Public-private partnerships focused on collective defense not only help improve information sharing, identify new and evolving threats, and best practices, but it helps build trust and drive innovation across the energy ecosystem, according to Simonovich. 

“In 2020, Siemens started a partnership with the New York Power Authority (NYPA) to deploy and scale AI-based monitoring and detection solutions among small and mid-sized utilities operating critical infrastructure in New York State,” Simonovich said. “Leveraging public-private partnerships are essential for both the government and energy companies to develop new policy frameworks, strategically innovate methods of collective defense, and scale the monitoring and detection technologies needed to protect the industry,” he added.

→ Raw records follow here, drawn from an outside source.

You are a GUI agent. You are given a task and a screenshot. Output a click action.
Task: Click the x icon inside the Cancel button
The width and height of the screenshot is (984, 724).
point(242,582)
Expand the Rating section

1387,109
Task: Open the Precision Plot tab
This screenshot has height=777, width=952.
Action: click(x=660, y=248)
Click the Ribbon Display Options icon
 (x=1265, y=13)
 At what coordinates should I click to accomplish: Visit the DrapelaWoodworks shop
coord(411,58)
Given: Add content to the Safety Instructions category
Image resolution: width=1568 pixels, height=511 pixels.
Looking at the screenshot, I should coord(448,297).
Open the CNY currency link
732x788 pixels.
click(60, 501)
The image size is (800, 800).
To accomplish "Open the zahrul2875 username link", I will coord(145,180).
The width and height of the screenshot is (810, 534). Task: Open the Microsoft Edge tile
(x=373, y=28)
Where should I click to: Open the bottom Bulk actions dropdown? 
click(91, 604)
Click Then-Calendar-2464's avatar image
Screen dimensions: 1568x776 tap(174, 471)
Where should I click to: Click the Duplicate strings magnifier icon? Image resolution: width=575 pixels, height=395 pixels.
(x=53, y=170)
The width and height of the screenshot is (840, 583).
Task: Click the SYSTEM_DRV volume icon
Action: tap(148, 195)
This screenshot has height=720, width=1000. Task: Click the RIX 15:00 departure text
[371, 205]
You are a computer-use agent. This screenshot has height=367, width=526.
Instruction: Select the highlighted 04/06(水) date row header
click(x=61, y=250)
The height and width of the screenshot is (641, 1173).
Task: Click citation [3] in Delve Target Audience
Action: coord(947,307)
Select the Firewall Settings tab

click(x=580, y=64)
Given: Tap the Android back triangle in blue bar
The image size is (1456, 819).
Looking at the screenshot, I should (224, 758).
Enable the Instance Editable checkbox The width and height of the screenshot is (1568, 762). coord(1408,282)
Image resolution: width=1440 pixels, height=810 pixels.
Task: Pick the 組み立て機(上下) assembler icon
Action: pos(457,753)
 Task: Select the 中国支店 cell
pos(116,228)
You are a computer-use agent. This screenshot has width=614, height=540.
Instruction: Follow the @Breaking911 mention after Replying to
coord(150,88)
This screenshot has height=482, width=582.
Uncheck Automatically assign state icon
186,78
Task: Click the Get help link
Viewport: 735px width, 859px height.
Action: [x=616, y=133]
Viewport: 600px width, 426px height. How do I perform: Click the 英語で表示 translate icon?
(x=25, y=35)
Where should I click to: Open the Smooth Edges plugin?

Al Issa said that the interest groups, forums, and initiatives to address ICS cybersecurity are as important as the ones that are focused on protecting the environment. “There are many standards, and guidelines that are focused on cybersecurity (e.g., ISA99/ IEC62443, NIST 800-82, industrial internet consortium, etc.). However, we should also focus on providing a message about protecting the ICS environment that can be understood by the plant operator, manager, COO, CEO, or factory floor worker,” he added.

While organizations should develop an ICS cybersecurity strategy, policies, guidelines, risk management, etc., there are steps that they should not wait for, Al Issa said. He drew up a list that included knowing what the organization has in the house, as having a clear list of ICS assets with a very good inventory of the systems and their versions will make it easy to know what needs to be protected. He also recommended ‘checking if the rats are already in your house,’ using threat detection solutions to help find out if there are internal threats within the ICS environment. 

Al Issa also advised knowing ‘your doors and windows and fixing the proper locks’ and being prepared for the worst. He also proposed to conduct regular risk assessments by experts who learn about the OT environment, contact automation vendors to know what security solutions they certify for ICS environments, and ‘test and test and test’ all solutions and updates before applying them to the OT environment and make sure that the automation vendors certify the solutions.

Finally, Al Issa suggested inviting the plant manager for a cup of coffee. “CISOs should visit the plants/factories and ICS locations and spend a few days in each plant to establish a collaborative relationship with plant managers and understand the environment they need to protect. They all should work together to promote cybersecurity awareness from CEO to COO to all stakeholders,” he concluded.